[Excerpted records]:
----------------

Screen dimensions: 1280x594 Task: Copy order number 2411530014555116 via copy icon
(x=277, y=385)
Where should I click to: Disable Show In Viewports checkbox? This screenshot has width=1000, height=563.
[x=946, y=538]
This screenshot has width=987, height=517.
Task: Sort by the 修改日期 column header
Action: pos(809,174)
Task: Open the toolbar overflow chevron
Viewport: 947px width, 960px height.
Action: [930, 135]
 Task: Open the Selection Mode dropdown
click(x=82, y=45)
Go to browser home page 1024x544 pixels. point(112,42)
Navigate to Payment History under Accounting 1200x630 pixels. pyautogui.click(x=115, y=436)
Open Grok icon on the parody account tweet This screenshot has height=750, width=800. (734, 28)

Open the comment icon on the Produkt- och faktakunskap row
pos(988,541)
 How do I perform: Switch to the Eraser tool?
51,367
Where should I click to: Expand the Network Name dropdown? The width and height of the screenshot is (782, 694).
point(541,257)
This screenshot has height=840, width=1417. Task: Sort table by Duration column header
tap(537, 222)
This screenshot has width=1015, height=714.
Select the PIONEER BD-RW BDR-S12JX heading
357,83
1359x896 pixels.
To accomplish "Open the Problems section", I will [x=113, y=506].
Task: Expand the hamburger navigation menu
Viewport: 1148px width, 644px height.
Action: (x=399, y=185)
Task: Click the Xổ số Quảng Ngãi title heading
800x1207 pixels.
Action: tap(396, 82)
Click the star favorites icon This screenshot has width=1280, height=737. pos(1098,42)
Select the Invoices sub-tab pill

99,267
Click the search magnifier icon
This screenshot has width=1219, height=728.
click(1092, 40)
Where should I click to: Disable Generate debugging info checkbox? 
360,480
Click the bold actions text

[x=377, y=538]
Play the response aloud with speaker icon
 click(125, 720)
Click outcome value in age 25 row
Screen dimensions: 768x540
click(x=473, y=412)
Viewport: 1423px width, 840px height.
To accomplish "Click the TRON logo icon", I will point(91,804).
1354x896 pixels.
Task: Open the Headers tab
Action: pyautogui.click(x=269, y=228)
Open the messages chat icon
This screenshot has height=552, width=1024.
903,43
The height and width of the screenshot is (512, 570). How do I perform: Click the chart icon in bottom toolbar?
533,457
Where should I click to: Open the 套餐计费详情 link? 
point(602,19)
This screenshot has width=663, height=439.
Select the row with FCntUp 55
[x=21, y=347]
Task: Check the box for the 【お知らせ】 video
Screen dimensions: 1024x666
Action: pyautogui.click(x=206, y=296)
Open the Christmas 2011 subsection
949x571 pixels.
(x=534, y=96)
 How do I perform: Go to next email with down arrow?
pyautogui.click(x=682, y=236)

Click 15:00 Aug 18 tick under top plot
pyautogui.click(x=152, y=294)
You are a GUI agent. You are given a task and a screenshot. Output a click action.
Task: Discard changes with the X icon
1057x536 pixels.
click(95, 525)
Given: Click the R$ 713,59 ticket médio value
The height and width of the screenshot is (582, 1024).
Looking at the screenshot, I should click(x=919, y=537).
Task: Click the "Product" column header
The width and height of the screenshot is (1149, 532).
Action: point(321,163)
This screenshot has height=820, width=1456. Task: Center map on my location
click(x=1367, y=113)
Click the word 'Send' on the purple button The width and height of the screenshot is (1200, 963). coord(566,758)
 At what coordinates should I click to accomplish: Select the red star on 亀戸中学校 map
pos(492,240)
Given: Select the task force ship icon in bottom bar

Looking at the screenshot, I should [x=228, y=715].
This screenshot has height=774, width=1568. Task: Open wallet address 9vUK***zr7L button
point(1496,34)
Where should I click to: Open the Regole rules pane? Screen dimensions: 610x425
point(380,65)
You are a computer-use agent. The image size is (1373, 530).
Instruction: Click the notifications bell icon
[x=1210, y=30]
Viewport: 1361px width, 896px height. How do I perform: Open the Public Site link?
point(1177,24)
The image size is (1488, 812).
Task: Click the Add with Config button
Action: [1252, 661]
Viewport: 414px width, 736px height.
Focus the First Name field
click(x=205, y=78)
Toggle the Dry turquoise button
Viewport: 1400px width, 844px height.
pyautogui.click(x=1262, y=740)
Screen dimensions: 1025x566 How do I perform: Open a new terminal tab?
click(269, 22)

----------------

[Task requirements]: Exactly the lines from the one holding "Select the row with FCntUp 55" to the final line of the listing, both included, must make up the answer.

[Problem solution]:
Select the row with FCntUp 55
[x=21, y=347]
Task: Check the box for the 【お知らせ】 video
Screen dimensions: 1024x666
Action: pyautogui.click(x=206, y=296)
Open the Christmas 2011 subsection
949x571 pixels.
(x=534, y=96)
 How do I perform: Go to next email with down arrow?
pyautogui.click(x=682, y=236)

Click 15:00 Aug 18 tick under top plot
pyautogui.click(x=152, y=294)
You are a GUI agent. You are given a task and a screenshot. Output a click action.
Task: Discard changes with the X icon
1057x536 pixels.
click(95, 525)
Given: Click the R$ 713,59 ticket médio value
The height and width of the screenshot is (582, 1024).
Looking at the screenshot, I should click(x=919, y=537).
Task: Click the "Product" column header
The width and height of the screenshot is (1149, 532).
Action: point(321,163)
This screenshot has height=820, width=1456. Task: Center map on my location
click(x=1367, y=113)
Click the word 'Send' on the purple button The width and height of the screenshot is (1200, 963). coord(566,758)
 At what coordinates should I click to accomplish: Select the red star on 亀戸中学校 map
pos(492,240)
Given: Select the task force ship icon in bottom bar

Looking at the screenshot, I should [x=228, y=715].
This screenshot has height=774, width=1568. Task: Open wallet address 9vUK***zr7L button
point(1496,34)
Where should I click to: Open the Regole rules pane? Screen dimensions: 610x425
point(380,65)
You are a computer-use agent. The image size is (1373, 530).
Instruction: Click the notifications bell icon
[x=1210, y=30]
Viewport: 1361px width, 896px height. How do I perform: Open the Public Site link?
point(1177,24)
The image size is (1488, 812).
Task: Click the Add with Config button
Action: [1252, 661]
Viewport: 414px width, 736px height.
Focus the First Name field
click(x=205, y=78)
Toggle the Dry turquoise button
Viewport: 1400px width, 844px height.
pyautogui.click(x=1262, y=740)
Screen dimensions: 1025x566 How do I perform: Open a new terminal tab?
click(269, 22)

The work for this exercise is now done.